Knowing what is most important to the company is crucial to making a case for implementing, and then adhering to, an RM strategy, as well as deciding which resources will be required.

Mapping the risks associated with this critical business information is a step often missed by security practitioners, says Wood.

"It's really important that a lifecycle of risk management demonstrates that you can mitigate risk with what you're deploying," evidence that will help build trust and support from executive managers, he says. "[Then] you have to keep on indicating to management not only what you are doing, but that what you are doing is effective."

It is also crucial that there is organization-wide understanding that IT security pros are the custodians of business assets. But even before implementing a holistic enterprise RM program, department heads must bear some responsibility for the information they own and use, says Kevin Dickey, CISO of Contra Costa County in California.

"Make the business owners understand the risk, own the problem, and tell the IT people what to do to make [data] secure," he says. Failing this, business owners may end up putting the blame for any breaches of their departments' informational assets – for which they are also responsible – on the IT division.

At this point, says Dickey, it comes down to taking a lifecycle approach to managing risk. This entails working with departmental leaders to undertake a business impact analysis, which involves outlining business practices, prioritizing mission critical data, applications and network segments, and defining any regulatory requirements to comply with. Next, a plan to mitigate risks must be drafted, which will help clarify the effects on, and goals of, IT security.

Unfortunately, instead of involving appropriate department heads and other key corporate officials, one large financial institution's executives recently decided their company's risk should be owned by the CIO and IT group, says Kris Lovejoy, CTO of Consul Risk Management.

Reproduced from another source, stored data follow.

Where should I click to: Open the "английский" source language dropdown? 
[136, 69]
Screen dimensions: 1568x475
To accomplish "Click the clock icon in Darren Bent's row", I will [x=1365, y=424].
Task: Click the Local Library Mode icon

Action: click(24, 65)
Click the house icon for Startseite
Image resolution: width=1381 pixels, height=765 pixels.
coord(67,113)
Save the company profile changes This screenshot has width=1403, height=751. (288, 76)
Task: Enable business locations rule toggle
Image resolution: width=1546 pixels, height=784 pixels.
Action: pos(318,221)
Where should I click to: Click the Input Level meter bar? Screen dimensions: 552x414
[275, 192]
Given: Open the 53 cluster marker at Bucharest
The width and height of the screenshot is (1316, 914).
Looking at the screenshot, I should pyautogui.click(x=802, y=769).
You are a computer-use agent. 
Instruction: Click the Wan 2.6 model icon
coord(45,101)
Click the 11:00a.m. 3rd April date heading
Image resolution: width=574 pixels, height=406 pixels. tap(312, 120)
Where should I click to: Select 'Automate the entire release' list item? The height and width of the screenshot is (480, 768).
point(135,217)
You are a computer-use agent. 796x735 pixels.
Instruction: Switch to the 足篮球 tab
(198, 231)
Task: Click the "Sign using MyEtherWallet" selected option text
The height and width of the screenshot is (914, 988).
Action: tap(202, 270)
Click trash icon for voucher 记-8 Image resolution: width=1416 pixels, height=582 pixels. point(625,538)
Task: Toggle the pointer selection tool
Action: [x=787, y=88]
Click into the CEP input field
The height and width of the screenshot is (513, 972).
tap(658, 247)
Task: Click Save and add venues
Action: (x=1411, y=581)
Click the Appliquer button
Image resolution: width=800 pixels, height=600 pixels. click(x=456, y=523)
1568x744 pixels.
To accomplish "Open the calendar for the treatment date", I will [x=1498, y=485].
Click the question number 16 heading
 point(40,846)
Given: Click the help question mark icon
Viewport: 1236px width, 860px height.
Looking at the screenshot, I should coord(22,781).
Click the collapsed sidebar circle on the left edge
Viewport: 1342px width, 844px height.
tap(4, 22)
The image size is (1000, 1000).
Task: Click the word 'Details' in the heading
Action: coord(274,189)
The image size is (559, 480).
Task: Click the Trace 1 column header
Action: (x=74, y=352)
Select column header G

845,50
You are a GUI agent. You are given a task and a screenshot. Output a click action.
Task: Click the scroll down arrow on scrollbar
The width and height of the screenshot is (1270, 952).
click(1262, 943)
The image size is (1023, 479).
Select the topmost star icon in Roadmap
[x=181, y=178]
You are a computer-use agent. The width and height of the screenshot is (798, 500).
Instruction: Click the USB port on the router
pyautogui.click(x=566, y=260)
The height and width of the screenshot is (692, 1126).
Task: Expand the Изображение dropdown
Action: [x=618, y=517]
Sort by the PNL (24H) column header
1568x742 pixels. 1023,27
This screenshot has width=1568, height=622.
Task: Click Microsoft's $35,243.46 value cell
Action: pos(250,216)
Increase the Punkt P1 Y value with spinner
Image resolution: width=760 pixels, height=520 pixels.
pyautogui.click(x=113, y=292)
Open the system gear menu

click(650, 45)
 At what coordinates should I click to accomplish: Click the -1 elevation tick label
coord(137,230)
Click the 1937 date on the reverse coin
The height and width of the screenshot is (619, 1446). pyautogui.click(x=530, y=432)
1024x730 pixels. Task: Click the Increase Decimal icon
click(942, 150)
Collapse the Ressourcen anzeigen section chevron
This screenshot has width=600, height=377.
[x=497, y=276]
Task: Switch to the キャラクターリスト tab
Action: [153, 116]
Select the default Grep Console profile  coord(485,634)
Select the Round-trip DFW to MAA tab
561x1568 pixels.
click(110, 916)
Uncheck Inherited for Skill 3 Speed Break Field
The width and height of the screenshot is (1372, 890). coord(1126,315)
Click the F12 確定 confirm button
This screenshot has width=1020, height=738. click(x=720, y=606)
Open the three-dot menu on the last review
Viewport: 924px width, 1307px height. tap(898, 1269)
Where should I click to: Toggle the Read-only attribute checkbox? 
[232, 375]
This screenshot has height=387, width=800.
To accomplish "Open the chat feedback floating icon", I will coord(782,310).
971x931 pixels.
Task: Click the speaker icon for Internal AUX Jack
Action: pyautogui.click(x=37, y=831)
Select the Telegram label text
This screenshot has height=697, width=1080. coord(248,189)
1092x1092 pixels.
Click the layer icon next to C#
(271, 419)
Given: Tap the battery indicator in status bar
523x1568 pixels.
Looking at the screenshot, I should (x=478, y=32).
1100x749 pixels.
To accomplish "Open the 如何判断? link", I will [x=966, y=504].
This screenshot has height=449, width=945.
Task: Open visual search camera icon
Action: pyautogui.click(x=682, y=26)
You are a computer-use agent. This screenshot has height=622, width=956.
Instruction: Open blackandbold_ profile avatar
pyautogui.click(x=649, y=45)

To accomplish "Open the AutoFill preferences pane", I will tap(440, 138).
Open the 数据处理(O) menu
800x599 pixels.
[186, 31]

Dedicating inordinate amounts of money to various IT security tools, they thought they were protecting critical information. Because of their efforts, however, productivity took a hit.

They deployed various security technologies, including identity management solutions that required multiple levels of permissions to access different files or applications. Failing to understand the goals of such initiatives or gain an understanding of the critical assets truly needing protecting, their haphazard technology deployments impeded staff from accessing applications for the simplest of duties, she recalls.

This leading institution's managers and their IT staff, while having the best of intentions, simply failed to adopt an RM strategy that aligned with the corporate strategy and business goals, she explains.

Luckily, more company executives are learning that addressing corporate risks is not just an IT security problem, but also an individual department's problem, says McAfee's McClure.

Companies have to know where the risks are, how best they should be addressed, try to mitigate them and then measure efforts. "I always call it, 'find and fix it, then manage and measure it'," he says.

By tackling security risks in this manner, the company should be able to ensure that day-to-day business processes are not hindered, he adds.

Indeed, KPMG's Bell notes that aligning risks to budget needs is often "a moving target, more art than science," adding that "one of the biggest mistakes is very simply continuing business as usual, without understanding the changes in the environment."

Ensuring that the RM strategy actually keeps the company in business will ultimately help IT security managers get the support they need from both their own bosses and department heads to address changing risks and their controls, says Zions' Wood. That support is crucial to managing and measuring controls, then modifying them when necessary.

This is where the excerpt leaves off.